◆ **WORK ITEM**: Go through the entries below line by line and tally those holding "will"; write only the tally.
[[ DATASET EXCERPTS open ]]
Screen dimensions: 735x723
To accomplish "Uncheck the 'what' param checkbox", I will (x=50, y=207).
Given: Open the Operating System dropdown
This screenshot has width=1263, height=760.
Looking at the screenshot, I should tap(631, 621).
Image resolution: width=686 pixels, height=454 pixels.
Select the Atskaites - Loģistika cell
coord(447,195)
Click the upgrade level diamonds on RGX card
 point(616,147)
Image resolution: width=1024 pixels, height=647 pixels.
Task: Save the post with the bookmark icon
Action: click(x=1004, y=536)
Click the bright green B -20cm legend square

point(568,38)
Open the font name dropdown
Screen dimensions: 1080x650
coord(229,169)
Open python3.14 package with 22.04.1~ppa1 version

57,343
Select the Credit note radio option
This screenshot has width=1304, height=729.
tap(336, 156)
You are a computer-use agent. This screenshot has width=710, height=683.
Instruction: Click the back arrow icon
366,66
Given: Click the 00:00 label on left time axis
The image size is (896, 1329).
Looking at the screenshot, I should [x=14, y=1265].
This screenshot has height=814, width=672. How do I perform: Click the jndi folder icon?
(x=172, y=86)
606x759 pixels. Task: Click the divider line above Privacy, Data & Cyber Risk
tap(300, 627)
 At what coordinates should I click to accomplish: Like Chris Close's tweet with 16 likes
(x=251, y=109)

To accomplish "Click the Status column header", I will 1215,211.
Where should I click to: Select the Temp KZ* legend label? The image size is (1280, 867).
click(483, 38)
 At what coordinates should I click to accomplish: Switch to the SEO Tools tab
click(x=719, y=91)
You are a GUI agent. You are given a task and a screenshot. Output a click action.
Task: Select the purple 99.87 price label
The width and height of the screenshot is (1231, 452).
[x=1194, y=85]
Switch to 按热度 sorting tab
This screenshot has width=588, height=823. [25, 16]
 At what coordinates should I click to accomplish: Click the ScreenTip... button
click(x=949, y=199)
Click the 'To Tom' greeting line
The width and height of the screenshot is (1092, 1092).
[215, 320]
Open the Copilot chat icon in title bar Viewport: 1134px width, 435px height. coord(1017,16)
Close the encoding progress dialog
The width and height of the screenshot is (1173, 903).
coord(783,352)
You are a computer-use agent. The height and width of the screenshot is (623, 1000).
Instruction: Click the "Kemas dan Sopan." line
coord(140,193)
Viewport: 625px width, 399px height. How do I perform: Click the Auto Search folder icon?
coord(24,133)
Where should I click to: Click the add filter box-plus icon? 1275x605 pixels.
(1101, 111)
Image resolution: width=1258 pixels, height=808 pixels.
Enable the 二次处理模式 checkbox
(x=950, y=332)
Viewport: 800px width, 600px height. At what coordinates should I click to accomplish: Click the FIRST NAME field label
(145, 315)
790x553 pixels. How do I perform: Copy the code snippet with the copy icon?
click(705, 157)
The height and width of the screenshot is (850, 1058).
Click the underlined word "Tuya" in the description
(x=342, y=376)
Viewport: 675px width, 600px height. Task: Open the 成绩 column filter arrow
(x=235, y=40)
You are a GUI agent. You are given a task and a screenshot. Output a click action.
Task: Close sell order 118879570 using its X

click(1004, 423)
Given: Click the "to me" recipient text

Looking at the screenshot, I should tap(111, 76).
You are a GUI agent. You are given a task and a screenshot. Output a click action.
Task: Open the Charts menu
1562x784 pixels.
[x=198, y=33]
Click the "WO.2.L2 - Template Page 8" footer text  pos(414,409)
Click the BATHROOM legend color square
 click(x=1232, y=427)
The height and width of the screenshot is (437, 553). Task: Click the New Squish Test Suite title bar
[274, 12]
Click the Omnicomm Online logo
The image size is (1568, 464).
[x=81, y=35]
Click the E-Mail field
[[ DATASET EXCERPTS closed ]]
◆ **ANSWER TO THIS TASK**: 2